* Problem statement
Copy out the records word for word, from the line containing "The height and width of the screenshot is (510, 873)." through the line containing "pyautogui.click(x=309, y=10)", including both of those lines. Leave the pictures out of your copy.

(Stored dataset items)
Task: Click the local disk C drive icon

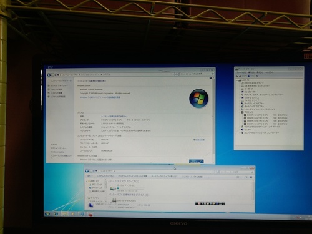Action: [113, 188]
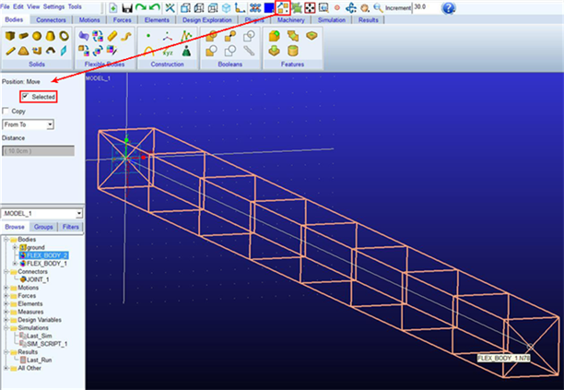The width and height of the screenshot is (564, 390).
Task: Switch to the Groups browser tab
Action: pos(43,227)
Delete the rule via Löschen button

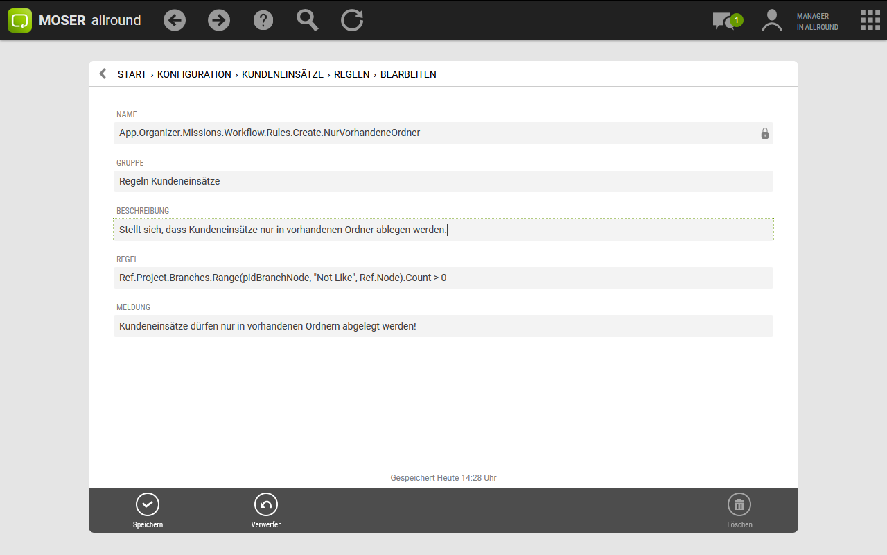739,511
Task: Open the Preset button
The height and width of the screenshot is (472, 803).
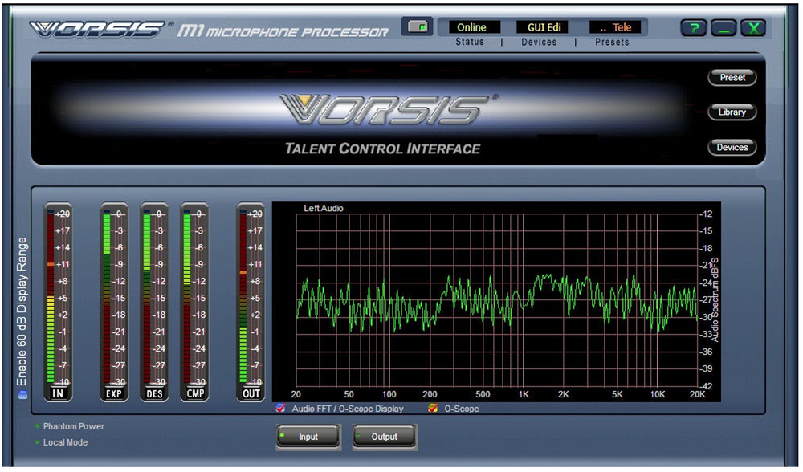Action: 732,77
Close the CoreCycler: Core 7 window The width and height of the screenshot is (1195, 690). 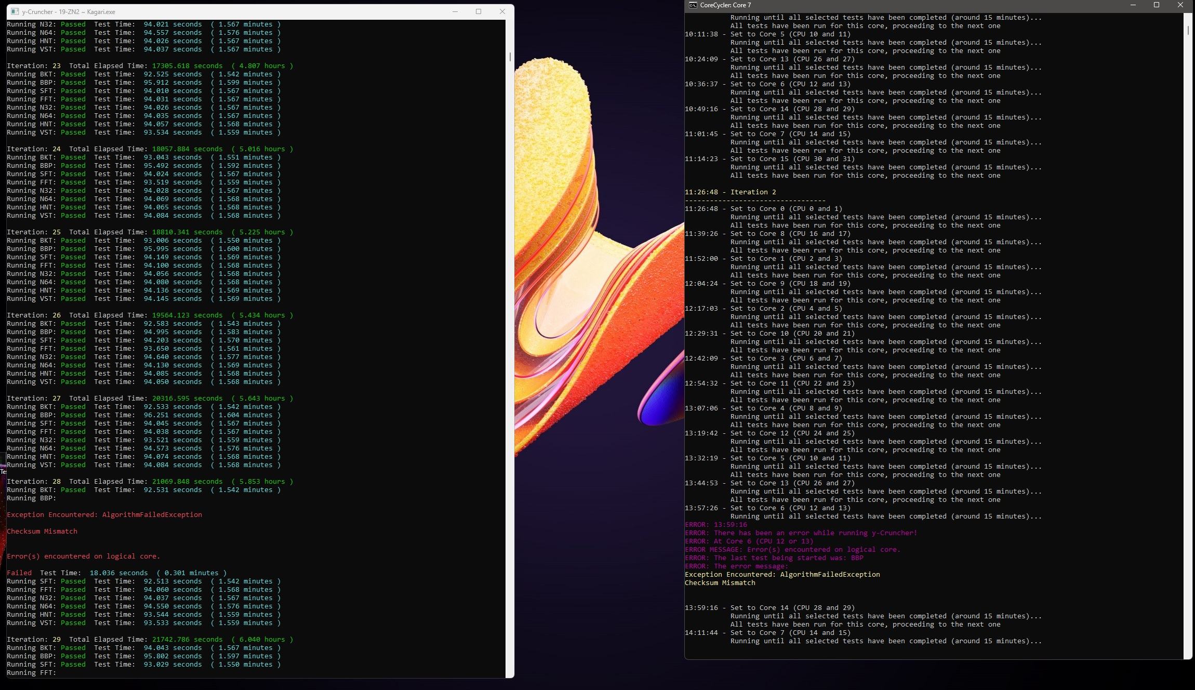pyautogui.click(x=1180, y=5)
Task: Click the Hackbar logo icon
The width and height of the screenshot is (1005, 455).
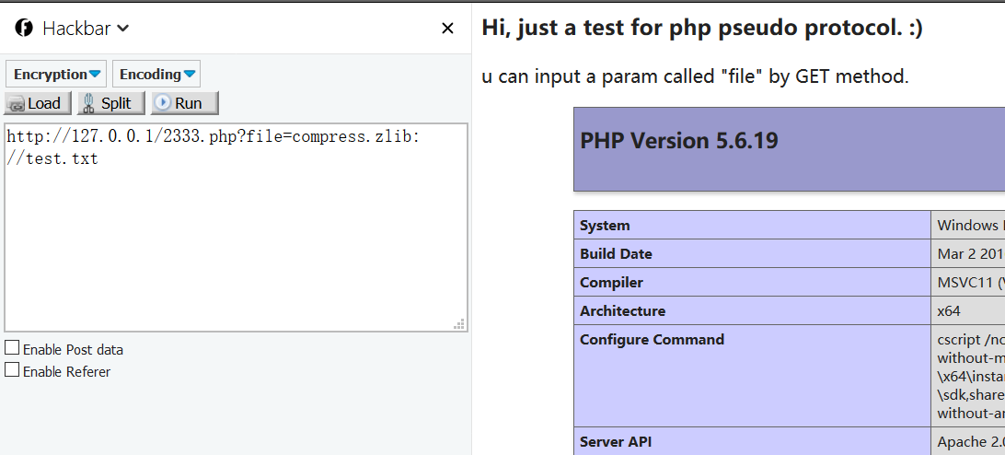Action: [x=24, y=29]
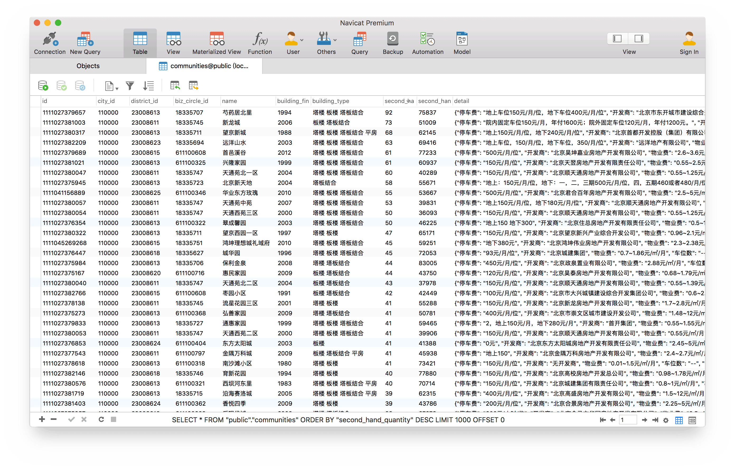Screen dimensions: 735x469
Task: Click the page number input field
Action: tap(628, 420)
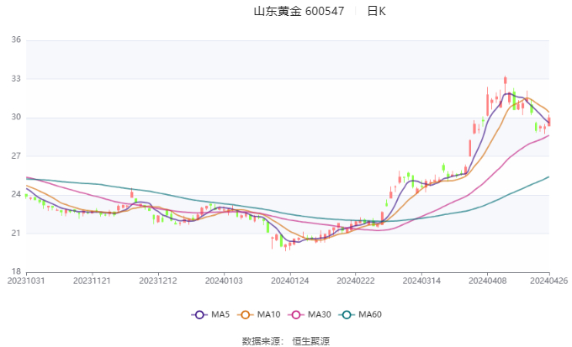Click the purple MA5 legend marker
The image size is (572, 347).
click(x=199, y=314)
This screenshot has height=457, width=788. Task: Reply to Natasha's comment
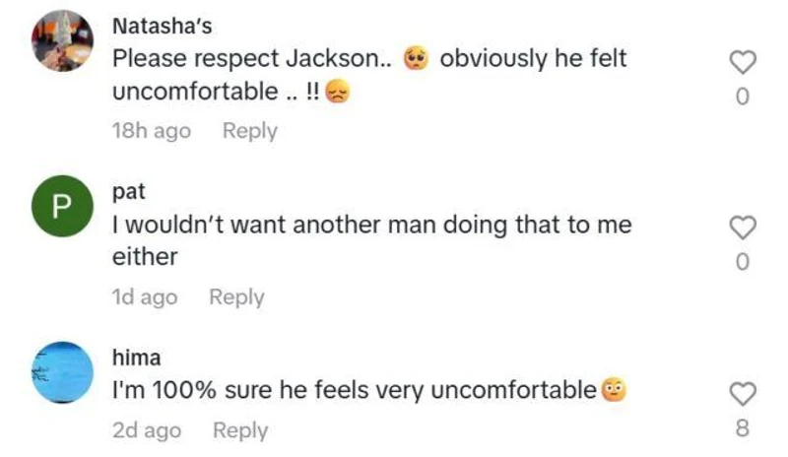coord(249,130)
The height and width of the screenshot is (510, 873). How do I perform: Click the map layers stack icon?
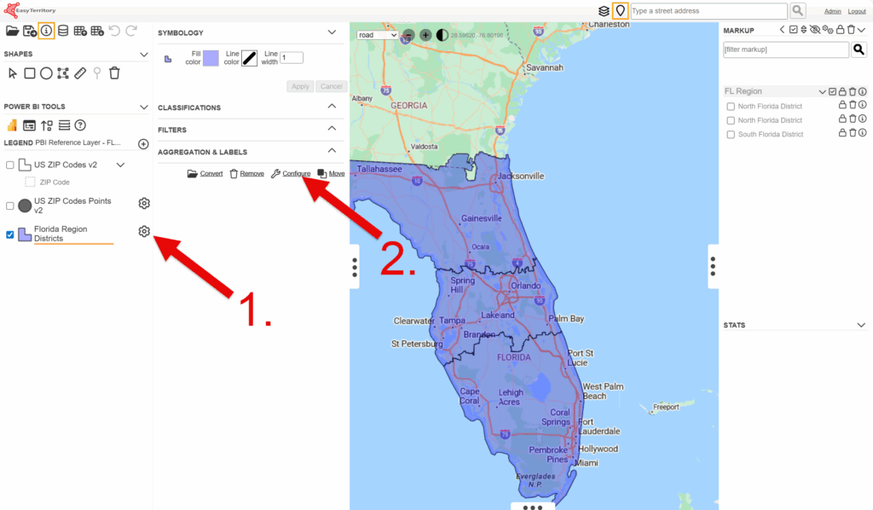click(604, 10)
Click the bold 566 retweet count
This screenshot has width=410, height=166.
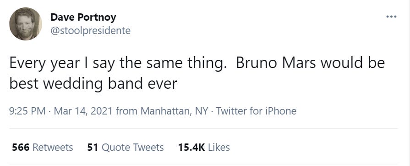[x=21, y=147]
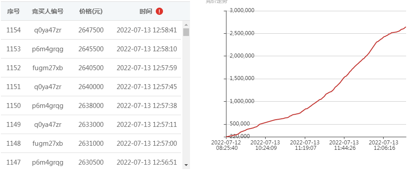
Task: Click bidder ID p6m4grqg in row 1153
Action: coord(48,49)
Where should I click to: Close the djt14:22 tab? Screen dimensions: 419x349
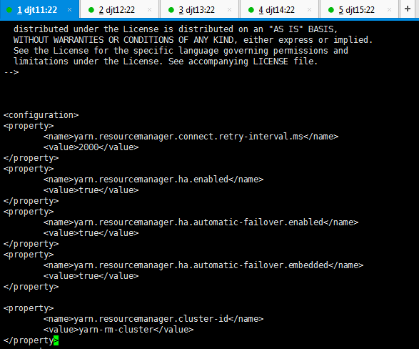pyautogui.click(x=309, y=10)
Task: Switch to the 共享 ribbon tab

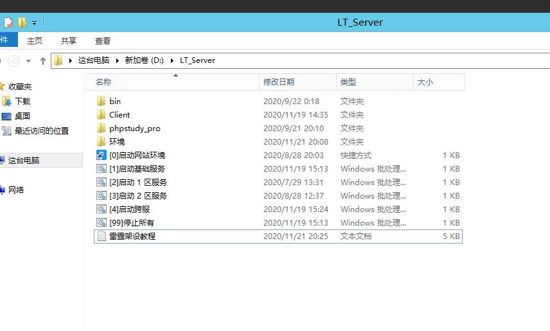Action: click(69, 40)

* Exercise result
The height and width of the screenshot is (510, 873). How do I perform: Click the map layers stack icon?
click(604, 10)
Click the bold 566 retweet count
This screenshot has width=410, height=166.
[x=21, y=147]
Task: Click bidder ID p6m4grqg in row 1153
Action: coord(48,49)
Where should I click to: Close the djt14:22 tab? Screen dimensions: 419x349
pyautogui.click(x=309, y=10)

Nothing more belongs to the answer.